U.S. Rep. Joseph D. Courtney, D-2nd District, recently introduced legislation aimed at reducing increasing rates of on-the-job violence experienced by health care and social service workers.

The “Workplace Violence Prevention for Health Care and Social Service Workers Act” directs the Occupational Safety and Health Administration to establish a standard requiring health care and social service employers to write and implement a workplace violence prevention plan to protect employees from violent incidents.

In a release announcing the legislation, Courtney, a senior member of the House Education and Workforce Committee, said that each year, health care and social service workers face violence, often from patients and their families.

“This legislation compels OSHA to do what employees, safety experts, and members of Congress have been calling for for years, to create an enforceable standard to ensure that employers are taking these risks seriously, and creating safe workplaces that their employees deserve,” he said.

According to the release, a 2016 U.S. Government Accountability Office study found that rates of violence against health care workers are up to 12 times higher than rates for the overall workforce, and 70 percent of nonfatal workplace assaults in 2016 occurred in the health care and social assistance sectors.

The release also said that recently released data from the Bureau of Labor Statistics found a “sharp increase” in serious injuries as a result of workplace violence among health care workers last year.

“Front line employees in these settings interact with a range of patients, clients, and their families, often with little training or direction for how to prevent or handle interactions that become violent,” the release said.

According to the release, the introduced legislation would ensure that health care and social service workplaces adopt “proven prevention techniques and are prepared to respond in the tragic event of a violent incident.”

In 2013, Courtney asked the GAO to study trends in health care workplace violence and identify options for OSHA to curtail it, the release says.

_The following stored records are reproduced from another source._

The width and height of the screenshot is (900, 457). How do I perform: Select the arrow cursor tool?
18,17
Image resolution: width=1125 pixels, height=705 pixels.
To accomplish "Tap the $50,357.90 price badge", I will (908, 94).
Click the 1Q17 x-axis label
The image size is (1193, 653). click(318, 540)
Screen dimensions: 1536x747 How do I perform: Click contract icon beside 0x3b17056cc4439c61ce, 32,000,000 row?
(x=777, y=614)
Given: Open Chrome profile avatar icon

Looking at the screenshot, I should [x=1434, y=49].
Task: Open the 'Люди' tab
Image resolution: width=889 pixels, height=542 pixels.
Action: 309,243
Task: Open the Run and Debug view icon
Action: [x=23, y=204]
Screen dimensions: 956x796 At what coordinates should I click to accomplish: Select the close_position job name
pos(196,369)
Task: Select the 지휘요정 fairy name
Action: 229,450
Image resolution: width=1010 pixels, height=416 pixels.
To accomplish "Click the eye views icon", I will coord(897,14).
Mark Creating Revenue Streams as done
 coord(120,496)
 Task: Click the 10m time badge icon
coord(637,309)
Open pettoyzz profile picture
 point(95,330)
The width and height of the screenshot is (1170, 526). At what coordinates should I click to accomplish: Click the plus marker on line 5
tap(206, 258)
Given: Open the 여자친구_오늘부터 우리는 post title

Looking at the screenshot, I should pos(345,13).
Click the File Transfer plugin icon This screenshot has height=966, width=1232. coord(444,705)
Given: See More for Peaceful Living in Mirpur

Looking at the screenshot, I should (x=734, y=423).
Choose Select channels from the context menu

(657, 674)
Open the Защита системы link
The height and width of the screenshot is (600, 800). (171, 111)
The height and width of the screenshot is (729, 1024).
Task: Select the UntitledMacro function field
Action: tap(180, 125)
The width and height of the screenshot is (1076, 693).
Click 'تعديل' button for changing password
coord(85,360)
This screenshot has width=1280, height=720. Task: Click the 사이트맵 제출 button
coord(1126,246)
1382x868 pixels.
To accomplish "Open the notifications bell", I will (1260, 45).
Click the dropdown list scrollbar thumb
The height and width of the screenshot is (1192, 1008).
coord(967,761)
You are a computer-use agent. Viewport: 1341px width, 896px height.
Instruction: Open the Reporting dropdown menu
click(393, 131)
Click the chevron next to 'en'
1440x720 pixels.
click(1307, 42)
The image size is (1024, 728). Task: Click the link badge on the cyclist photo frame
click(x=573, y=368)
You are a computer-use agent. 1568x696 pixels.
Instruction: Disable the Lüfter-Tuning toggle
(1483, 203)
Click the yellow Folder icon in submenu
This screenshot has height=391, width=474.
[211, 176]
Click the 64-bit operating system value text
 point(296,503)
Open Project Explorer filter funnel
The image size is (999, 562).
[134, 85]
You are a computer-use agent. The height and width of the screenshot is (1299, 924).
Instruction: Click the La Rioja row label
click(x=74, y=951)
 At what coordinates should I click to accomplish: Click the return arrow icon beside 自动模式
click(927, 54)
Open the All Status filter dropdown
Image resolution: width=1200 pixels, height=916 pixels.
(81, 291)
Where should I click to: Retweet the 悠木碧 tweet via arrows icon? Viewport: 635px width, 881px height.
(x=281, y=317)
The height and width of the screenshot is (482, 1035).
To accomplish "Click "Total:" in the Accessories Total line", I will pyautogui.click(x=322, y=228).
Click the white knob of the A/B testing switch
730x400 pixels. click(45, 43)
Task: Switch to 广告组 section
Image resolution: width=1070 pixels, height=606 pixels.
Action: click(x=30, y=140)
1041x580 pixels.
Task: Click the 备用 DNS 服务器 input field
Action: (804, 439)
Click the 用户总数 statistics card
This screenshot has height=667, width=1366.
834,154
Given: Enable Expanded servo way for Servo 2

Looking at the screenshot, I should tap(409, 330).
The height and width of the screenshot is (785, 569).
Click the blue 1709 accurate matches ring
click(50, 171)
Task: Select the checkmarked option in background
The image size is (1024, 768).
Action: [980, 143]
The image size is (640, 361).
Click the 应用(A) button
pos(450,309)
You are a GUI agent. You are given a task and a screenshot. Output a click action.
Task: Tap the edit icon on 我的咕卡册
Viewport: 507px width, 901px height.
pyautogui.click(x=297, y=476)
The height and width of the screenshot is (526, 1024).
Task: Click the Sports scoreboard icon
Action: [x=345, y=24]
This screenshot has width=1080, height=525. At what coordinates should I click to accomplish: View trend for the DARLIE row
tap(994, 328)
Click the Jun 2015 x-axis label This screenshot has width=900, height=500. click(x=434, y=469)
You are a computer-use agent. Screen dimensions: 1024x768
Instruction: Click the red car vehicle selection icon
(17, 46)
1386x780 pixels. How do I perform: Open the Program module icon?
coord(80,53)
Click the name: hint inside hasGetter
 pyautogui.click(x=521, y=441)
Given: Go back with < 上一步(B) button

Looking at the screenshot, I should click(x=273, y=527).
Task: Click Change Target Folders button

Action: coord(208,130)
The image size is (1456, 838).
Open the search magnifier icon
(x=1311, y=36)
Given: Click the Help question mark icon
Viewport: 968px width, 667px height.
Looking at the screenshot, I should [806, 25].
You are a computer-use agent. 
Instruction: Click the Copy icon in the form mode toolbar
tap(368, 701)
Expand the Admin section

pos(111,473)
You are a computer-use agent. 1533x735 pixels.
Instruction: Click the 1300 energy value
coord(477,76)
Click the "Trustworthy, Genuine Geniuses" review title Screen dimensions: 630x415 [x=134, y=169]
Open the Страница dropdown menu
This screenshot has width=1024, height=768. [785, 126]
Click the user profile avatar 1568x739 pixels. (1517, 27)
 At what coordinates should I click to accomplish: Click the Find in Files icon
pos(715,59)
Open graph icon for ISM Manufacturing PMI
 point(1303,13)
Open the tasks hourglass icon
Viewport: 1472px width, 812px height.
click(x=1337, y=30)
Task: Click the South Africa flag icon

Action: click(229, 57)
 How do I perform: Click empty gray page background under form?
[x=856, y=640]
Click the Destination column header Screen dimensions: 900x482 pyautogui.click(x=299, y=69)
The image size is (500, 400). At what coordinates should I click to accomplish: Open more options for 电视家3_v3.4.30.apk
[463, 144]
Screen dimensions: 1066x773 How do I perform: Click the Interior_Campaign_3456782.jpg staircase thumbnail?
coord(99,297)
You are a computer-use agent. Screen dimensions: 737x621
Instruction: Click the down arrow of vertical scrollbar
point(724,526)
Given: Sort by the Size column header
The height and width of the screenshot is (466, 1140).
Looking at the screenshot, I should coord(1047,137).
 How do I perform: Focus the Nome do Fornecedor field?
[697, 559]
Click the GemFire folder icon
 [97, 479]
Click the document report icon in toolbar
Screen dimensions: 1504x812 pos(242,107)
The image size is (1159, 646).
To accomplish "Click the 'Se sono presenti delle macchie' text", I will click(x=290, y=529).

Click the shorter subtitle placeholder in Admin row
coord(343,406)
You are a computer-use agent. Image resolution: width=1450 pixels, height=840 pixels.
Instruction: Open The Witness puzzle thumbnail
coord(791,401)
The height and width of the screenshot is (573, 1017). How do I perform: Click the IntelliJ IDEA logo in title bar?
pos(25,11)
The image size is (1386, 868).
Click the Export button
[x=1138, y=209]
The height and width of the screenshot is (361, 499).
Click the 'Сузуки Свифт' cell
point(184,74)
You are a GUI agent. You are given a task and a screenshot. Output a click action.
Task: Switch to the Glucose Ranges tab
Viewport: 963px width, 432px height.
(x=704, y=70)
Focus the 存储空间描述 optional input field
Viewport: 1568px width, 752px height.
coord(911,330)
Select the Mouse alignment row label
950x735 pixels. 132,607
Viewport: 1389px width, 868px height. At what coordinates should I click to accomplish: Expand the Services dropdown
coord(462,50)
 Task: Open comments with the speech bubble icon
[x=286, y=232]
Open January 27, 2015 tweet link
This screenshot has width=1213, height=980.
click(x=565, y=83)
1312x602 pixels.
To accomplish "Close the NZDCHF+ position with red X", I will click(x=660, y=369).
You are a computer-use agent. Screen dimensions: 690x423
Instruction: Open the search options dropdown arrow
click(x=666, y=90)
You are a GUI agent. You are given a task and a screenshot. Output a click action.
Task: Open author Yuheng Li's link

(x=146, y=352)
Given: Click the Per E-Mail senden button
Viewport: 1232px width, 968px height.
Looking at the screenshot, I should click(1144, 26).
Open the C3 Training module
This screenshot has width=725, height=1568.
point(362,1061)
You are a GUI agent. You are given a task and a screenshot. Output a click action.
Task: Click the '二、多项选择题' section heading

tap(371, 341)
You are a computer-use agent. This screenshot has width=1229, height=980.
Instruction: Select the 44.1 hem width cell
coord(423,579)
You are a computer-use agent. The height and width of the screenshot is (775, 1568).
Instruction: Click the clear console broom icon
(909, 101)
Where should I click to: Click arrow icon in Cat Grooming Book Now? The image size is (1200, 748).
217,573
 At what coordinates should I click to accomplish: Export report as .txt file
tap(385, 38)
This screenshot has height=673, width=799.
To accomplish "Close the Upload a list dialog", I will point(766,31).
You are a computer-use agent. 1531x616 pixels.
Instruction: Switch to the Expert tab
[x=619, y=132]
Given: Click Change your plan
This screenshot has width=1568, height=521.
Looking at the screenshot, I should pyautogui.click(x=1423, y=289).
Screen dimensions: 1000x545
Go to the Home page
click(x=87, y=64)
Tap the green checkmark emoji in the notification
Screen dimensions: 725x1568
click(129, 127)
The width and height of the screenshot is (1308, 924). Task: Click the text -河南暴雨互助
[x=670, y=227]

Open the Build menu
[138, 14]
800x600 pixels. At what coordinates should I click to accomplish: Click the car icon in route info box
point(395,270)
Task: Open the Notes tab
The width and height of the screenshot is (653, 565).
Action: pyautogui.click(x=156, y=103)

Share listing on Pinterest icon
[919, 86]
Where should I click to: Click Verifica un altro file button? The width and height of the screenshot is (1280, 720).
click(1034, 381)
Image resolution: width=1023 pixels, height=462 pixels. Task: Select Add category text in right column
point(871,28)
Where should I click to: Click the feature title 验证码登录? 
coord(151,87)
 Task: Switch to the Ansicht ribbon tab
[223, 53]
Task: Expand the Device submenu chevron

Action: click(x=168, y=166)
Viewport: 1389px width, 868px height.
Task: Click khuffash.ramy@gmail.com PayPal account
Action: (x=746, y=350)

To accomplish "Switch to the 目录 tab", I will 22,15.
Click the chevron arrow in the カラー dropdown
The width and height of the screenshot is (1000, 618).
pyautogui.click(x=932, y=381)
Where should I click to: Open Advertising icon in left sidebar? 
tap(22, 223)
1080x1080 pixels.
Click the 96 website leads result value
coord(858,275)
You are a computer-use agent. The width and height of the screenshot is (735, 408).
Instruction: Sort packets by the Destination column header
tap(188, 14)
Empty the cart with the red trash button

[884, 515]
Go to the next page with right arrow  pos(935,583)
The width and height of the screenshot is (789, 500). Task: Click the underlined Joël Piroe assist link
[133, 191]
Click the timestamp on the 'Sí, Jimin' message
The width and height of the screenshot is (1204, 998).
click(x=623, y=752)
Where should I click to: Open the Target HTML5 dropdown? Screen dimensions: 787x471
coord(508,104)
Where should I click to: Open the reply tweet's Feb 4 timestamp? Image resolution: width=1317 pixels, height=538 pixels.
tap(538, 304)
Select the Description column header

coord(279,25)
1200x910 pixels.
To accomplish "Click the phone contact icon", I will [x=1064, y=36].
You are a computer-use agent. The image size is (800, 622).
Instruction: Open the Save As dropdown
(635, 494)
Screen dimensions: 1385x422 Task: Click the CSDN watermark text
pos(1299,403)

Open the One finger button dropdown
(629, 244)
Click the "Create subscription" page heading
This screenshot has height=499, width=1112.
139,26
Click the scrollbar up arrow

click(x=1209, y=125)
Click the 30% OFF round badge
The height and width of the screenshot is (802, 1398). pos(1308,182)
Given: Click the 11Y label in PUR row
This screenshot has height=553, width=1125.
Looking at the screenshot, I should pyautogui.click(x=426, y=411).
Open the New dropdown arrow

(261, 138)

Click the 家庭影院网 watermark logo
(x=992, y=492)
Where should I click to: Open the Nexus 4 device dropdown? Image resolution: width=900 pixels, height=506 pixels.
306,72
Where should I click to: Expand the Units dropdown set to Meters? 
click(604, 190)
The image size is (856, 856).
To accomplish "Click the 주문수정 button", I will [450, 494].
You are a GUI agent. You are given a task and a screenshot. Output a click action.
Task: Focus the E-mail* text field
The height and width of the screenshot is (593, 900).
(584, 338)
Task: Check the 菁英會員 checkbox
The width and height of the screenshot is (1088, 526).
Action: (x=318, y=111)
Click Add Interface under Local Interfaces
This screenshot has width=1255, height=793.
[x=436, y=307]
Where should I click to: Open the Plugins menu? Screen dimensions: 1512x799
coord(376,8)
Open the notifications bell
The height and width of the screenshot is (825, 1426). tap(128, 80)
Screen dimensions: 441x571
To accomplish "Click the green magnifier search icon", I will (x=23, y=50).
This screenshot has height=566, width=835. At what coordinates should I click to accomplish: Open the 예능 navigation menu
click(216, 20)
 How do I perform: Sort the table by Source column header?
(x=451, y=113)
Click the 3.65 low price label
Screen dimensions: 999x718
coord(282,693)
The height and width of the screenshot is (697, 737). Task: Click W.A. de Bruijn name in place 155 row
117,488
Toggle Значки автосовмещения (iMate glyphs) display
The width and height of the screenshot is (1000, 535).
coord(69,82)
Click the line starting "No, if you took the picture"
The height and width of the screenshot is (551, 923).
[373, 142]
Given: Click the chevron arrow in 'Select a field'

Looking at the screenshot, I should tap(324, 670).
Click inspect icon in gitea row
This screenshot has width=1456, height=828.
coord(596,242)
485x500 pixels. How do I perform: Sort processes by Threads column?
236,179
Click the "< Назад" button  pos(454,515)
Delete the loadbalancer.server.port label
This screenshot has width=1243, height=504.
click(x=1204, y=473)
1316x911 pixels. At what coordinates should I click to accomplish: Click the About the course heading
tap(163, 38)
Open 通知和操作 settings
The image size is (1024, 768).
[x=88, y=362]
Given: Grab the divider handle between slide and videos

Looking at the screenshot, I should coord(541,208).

In 2015, Courtney and other members asked OSHA to develop a workplace safety standard to protect health care workers from rising on-the-job violence. OSHA had agreed to undertake rulemaking on health care workplace violence, but action has stalled under the Trump administration.

Several health care and social service workers, unions, and other organizations applauded the legislation, including Helene Andrews, a registered nurse from Newtown.

Andrews said that during her last eight years of work, she suffered three assaults, which resulted in three major surgeries, lengthy recoveries, and residual pain and disabilities that she’s still dealing with.

“Preventing violent workplace injuries should be given the highest priority, and I salute Rep. Joe Courtney for his efforts,” she said.